Stretching the truth in advertising

I'm sure that this apartment is lovely and the location is great. However, saying that Mekor Haim St. is in Baka is like saying that 120th St. is on the Upper West Side. Close, but no cigar.

Also, I don't know if this is stretching the truth exactly, but I would not advertise myself as a Technion grad if I could only tutor math at a junior high/middle school level. If you're going to tout the fancy smarty-pants school, it should be because you feel you can tutor high school and university students. At least high school!

And here is the Hebrew:


RAK said...

When I read the first bit, I thought, "Mekor Haim must be in Talpiot or Arnona, kind of like people talk about 'North Bethesda'." I guess I was wrong!

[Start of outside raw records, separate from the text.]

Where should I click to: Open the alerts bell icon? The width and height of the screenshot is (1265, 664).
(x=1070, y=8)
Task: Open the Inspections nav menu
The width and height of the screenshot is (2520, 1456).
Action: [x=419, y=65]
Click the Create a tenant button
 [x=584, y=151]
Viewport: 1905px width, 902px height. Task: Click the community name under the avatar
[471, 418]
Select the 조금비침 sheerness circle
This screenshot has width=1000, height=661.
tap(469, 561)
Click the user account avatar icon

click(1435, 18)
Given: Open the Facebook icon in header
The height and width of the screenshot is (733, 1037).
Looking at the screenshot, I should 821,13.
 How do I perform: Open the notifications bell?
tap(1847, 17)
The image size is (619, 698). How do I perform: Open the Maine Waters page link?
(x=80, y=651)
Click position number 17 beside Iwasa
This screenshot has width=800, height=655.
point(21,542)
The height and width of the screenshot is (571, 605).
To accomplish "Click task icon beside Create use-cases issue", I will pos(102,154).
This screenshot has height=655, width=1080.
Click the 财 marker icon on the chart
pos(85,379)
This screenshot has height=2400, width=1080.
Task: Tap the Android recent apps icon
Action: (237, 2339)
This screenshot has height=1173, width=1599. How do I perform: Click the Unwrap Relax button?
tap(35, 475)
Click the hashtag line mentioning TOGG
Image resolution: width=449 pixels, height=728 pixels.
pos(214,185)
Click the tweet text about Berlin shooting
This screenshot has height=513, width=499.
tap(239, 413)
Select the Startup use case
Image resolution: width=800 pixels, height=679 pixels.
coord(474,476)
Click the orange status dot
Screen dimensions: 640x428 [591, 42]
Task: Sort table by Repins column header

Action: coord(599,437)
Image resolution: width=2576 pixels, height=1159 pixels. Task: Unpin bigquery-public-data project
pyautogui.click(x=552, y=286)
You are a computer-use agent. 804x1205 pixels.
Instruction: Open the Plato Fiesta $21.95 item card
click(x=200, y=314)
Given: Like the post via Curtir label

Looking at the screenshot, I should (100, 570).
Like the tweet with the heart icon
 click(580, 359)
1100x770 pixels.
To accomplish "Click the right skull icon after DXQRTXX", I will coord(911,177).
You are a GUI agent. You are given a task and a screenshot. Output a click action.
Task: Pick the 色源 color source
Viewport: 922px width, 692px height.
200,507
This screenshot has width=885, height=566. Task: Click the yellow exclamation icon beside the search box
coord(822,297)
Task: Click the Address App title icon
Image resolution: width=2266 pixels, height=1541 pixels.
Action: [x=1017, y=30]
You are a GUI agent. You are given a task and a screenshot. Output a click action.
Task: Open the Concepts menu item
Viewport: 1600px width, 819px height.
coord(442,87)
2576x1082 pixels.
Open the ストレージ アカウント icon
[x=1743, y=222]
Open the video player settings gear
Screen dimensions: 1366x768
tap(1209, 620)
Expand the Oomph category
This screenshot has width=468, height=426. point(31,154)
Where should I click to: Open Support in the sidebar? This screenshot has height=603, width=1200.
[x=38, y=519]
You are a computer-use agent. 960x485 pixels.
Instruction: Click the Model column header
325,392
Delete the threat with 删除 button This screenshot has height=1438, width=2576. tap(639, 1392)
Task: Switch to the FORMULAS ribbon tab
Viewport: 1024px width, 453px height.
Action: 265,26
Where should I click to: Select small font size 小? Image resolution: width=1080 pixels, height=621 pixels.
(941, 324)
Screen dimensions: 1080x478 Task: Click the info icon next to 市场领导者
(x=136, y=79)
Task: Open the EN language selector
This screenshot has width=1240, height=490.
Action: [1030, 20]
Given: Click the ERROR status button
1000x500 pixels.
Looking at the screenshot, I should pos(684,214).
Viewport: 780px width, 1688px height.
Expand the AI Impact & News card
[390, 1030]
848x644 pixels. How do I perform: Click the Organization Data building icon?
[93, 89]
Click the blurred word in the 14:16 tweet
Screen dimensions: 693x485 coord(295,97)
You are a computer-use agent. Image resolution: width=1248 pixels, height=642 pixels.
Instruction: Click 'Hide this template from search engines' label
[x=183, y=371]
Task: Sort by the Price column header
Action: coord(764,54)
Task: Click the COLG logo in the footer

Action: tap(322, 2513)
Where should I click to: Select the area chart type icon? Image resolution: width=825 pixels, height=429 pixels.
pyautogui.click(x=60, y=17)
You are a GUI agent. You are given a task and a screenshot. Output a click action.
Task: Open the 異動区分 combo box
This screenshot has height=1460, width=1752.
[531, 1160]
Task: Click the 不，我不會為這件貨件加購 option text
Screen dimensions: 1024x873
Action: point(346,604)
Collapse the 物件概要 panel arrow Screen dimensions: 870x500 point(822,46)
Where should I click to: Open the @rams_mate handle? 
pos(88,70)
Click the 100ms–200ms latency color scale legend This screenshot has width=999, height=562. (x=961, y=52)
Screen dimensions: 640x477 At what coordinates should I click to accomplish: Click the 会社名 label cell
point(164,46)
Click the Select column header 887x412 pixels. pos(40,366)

And, judging generously, perhaps the tutor is advertising a willingness to tutor that most obnoxious age of child, the middle school student. (Yeah, that's a stretch.)

Abacaxi Mamao said...

A more charitable read of the light post advertiser just occurred to me:

Junior high students are worried about getting into good high schools, which I think requires doing well in all subjects. This is the time of year when they are likely to worry. So it makes sense to advertise to that grade level. Maybe high school students who don't "major" in math don't care that much about doing well, as long as they can pass enough bagruyot to graduate. (Bagruyot are exams taken at the end of high school, I think like A-levels in the UK in that you take harder tests in the subjects that you major in.)

mjg said...

It might also be that the post advertiser knew high school and university level math perfectly well, but was a specialist specifically in teaching math to junior high students, perhaps had taken a course in just that topic at the Technion? Nah, I'm probably kidding myself. But people should think that way. Knowing math at a certain level does not mean that you are competent at teaching it (as we both know).

Abacaxi Mamao said...

Nice idea, but I think if s/he had been specifically trained to teach middle-schoolers, s/he would have mentioned that fact. Perhaps in place of "every student successful," which is, well, clearly not true. Would have been more reasonable to say "every student improves." Unless the definition of success is improvement, in which case I retract my objection.